Rows for locating text and elements:
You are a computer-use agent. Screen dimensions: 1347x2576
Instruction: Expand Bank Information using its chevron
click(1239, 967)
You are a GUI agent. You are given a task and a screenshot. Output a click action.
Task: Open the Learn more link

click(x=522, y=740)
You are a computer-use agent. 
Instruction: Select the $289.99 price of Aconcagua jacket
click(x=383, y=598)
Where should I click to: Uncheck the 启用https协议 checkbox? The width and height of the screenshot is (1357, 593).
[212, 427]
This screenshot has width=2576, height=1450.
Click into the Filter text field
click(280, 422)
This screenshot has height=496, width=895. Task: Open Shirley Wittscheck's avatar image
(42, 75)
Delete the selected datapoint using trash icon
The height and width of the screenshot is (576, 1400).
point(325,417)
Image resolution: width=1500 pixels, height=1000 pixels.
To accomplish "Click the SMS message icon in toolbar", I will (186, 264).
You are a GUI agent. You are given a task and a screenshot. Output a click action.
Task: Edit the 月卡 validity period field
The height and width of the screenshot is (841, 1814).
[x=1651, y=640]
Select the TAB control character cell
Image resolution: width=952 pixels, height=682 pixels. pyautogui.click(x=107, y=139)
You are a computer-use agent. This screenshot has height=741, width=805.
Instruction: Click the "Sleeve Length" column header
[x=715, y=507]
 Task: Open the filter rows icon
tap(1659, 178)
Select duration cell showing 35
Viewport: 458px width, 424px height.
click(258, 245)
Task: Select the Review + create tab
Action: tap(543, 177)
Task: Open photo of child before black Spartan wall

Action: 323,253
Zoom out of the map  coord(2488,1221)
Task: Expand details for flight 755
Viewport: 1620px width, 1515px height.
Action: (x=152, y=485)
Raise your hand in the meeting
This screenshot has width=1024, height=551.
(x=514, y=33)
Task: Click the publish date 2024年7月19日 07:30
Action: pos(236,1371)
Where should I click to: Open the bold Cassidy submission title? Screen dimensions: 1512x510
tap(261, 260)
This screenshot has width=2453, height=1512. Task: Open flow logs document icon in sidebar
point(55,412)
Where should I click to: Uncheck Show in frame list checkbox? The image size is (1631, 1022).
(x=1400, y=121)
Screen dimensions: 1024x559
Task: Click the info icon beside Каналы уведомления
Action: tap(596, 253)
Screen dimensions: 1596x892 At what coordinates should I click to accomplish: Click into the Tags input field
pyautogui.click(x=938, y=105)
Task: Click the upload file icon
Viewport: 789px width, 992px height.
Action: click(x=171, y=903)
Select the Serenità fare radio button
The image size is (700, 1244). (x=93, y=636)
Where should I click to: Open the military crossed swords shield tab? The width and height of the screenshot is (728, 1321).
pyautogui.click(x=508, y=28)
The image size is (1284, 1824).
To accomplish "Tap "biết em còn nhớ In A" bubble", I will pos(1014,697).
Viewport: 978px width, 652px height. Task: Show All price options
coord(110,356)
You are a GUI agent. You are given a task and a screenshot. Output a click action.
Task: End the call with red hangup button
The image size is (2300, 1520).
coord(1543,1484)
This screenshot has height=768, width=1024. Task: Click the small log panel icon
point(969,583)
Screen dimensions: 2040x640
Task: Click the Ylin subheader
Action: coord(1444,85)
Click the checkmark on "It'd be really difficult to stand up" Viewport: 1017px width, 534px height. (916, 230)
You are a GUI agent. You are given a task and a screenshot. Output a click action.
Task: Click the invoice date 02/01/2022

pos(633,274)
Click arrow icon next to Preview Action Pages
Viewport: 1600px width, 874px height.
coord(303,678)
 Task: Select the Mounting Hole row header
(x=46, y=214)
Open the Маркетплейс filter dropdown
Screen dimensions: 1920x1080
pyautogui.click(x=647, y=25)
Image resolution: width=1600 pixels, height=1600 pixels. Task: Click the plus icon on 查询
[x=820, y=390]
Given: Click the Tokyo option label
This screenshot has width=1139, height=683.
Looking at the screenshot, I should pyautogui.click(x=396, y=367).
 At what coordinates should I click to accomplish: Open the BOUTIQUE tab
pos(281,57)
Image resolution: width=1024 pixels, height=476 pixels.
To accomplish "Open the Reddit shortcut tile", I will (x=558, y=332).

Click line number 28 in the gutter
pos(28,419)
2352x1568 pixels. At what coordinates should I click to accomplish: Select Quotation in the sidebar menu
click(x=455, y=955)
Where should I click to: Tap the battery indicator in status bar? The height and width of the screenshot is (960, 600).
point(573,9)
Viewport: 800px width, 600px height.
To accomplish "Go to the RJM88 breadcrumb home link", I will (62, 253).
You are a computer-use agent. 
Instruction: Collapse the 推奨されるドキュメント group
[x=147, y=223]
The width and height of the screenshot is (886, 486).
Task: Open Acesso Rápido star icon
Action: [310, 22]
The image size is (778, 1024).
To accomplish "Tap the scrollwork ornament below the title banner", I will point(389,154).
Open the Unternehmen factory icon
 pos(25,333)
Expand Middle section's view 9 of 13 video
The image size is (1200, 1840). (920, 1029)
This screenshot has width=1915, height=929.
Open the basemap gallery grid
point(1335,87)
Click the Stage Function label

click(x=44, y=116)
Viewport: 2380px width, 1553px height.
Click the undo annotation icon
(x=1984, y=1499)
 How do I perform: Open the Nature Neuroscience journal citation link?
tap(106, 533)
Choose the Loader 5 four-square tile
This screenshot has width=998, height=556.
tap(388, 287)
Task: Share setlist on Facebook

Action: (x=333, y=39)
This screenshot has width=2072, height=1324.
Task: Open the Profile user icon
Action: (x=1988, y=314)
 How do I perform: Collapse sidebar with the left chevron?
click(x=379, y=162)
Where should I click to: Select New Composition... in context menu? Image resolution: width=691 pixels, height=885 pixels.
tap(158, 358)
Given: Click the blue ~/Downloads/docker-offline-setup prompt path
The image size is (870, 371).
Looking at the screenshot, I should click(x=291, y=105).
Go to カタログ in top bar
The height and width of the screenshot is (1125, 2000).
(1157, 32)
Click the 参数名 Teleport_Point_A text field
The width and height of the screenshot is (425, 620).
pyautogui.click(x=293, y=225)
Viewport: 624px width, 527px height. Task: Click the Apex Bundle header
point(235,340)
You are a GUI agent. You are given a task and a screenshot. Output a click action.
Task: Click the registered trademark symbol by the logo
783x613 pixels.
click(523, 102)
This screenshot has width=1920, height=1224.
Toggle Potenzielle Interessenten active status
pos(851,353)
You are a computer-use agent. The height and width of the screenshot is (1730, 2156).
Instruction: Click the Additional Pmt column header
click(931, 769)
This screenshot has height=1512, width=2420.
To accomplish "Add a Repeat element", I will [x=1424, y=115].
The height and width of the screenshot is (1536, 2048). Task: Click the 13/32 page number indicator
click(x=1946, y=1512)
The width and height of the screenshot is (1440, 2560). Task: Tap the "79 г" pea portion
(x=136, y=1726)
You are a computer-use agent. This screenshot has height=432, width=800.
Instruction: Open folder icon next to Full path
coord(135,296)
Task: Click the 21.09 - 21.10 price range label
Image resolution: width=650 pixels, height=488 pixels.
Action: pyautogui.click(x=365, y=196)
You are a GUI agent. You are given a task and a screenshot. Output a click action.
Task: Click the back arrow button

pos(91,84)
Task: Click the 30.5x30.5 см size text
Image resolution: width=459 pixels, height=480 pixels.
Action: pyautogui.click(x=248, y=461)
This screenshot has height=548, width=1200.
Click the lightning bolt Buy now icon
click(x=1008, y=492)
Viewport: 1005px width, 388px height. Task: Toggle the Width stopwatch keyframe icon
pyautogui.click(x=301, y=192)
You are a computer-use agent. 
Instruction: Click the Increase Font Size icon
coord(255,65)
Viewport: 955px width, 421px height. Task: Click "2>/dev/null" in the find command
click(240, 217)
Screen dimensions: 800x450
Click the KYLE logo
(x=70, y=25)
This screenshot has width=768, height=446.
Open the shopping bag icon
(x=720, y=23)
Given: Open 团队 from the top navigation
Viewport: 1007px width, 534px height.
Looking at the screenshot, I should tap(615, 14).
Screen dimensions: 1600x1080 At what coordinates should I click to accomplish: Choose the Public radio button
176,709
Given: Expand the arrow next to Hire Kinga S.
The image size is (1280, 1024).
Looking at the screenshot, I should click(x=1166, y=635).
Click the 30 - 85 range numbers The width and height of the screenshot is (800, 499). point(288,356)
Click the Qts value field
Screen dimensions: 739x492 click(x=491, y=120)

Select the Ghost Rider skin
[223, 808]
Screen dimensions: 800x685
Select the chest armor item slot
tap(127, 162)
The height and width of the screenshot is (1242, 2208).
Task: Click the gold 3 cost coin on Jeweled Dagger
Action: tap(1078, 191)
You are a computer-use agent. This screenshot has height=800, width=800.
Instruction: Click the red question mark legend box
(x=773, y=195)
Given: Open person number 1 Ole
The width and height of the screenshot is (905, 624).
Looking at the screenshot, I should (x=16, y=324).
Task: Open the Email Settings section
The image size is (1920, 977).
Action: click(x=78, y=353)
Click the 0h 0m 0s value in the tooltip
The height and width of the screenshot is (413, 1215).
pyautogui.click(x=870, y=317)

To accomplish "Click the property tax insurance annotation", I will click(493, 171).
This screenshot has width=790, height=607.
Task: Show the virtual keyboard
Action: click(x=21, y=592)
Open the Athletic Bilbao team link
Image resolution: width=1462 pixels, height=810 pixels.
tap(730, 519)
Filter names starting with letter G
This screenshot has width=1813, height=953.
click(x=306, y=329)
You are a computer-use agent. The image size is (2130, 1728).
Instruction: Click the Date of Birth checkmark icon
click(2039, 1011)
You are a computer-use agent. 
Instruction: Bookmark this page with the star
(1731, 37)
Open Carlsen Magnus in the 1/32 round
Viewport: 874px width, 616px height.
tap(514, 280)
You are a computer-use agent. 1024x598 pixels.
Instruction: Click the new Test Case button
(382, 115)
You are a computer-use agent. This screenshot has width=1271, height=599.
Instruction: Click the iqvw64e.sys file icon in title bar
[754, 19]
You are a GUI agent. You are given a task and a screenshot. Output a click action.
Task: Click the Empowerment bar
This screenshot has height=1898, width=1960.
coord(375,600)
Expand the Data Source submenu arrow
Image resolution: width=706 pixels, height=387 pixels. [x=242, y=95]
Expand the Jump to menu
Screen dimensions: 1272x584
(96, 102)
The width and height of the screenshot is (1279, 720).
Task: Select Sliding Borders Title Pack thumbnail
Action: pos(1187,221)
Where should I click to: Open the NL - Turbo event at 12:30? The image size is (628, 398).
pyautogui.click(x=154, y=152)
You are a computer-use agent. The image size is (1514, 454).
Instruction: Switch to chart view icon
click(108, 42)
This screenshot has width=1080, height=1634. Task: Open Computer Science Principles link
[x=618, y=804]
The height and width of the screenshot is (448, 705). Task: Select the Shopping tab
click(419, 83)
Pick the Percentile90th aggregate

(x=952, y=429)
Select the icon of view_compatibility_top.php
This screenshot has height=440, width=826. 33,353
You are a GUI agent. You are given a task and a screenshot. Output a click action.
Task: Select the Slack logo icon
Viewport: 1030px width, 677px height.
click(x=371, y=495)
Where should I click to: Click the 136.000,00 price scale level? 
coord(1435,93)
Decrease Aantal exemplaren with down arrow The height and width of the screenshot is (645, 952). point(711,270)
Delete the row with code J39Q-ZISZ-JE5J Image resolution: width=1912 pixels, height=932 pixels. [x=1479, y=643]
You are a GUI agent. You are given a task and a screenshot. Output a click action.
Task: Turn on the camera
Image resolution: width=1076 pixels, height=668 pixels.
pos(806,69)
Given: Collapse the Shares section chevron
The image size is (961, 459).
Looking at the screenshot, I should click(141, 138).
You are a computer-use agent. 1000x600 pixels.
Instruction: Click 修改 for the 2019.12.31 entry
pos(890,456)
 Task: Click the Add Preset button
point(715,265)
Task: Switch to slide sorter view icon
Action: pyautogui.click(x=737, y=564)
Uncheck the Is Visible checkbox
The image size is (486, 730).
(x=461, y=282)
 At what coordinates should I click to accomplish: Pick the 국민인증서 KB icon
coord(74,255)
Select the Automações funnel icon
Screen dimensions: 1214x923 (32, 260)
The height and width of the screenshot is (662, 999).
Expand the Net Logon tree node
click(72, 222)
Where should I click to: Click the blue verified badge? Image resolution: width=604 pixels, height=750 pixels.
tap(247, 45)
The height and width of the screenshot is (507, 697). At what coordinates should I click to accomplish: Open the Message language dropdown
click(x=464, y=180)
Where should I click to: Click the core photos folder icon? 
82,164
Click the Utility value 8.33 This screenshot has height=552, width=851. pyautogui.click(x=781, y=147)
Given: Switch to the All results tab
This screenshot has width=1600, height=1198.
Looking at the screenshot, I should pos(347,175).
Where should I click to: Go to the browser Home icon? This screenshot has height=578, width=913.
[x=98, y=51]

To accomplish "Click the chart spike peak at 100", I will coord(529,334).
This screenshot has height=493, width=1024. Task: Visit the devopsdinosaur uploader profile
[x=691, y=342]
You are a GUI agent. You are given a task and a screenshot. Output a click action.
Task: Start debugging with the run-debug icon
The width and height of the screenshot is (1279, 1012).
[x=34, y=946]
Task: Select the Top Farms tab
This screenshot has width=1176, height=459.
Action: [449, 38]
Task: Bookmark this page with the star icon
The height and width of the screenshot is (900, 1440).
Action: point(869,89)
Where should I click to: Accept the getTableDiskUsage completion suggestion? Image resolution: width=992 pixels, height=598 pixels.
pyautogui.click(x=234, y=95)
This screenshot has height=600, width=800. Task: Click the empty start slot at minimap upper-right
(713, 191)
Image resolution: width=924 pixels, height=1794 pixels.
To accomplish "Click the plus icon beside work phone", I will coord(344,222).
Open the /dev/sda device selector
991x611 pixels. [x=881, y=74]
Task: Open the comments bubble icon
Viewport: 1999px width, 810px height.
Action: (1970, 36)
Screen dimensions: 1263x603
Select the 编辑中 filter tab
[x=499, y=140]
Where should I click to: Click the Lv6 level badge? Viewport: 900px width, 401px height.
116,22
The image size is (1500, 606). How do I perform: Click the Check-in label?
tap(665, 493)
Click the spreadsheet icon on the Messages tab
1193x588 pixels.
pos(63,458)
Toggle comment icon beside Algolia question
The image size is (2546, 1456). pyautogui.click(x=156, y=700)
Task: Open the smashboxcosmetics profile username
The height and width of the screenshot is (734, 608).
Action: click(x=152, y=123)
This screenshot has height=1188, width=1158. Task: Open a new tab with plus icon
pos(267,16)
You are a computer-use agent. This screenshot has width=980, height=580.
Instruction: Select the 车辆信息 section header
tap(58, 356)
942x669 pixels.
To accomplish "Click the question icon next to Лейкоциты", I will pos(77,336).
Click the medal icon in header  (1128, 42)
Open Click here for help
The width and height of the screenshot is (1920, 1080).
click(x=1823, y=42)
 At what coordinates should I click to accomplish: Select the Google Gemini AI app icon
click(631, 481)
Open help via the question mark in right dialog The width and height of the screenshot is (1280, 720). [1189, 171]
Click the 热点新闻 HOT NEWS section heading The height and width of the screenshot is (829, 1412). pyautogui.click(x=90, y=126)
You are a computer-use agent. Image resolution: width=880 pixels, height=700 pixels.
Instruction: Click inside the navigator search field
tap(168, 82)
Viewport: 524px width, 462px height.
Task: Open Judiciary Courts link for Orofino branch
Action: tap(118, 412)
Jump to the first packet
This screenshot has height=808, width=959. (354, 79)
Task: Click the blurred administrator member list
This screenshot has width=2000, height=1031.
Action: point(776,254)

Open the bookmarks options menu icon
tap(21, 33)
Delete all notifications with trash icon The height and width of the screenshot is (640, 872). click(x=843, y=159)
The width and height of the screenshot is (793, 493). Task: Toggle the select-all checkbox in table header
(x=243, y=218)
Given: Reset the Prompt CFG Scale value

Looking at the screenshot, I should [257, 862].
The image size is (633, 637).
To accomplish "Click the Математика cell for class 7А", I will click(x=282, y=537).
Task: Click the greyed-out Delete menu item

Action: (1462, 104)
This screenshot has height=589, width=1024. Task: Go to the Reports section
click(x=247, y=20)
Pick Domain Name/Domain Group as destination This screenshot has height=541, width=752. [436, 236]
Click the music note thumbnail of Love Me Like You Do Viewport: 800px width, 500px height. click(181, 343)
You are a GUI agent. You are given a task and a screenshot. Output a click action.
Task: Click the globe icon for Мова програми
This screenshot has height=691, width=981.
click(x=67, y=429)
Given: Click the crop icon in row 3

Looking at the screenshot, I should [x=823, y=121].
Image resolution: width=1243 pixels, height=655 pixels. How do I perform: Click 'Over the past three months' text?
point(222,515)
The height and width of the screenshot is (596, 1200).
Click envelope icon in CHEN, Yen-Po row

| The task |
Can you repeat, word for word, the stretch of rows from the very start through the line containing "click(280, 422)"?

| In response |
You are a computer-use agent. Screen dimensions: 1347x2576
Instruction: Expand Bank Information using its chevron
click(1239, 967)
You are a GUI agent. You are given a task and a screenshot. Output a click action.
Task: Open the Learn more link

click(x=522, y=740)
You are a computer-use agent. 
Instruction: Select the $289.99 price of Aconcagua jacket
click(x=383, y=598)
Where should I click to: Uncheck the 启用https协议 checkbox? The width and height of the screenshot is (1357, 593).
[212, 427]
This screenshot has width=2576, height=1450.
Click into the Filter text field
click(280, 422)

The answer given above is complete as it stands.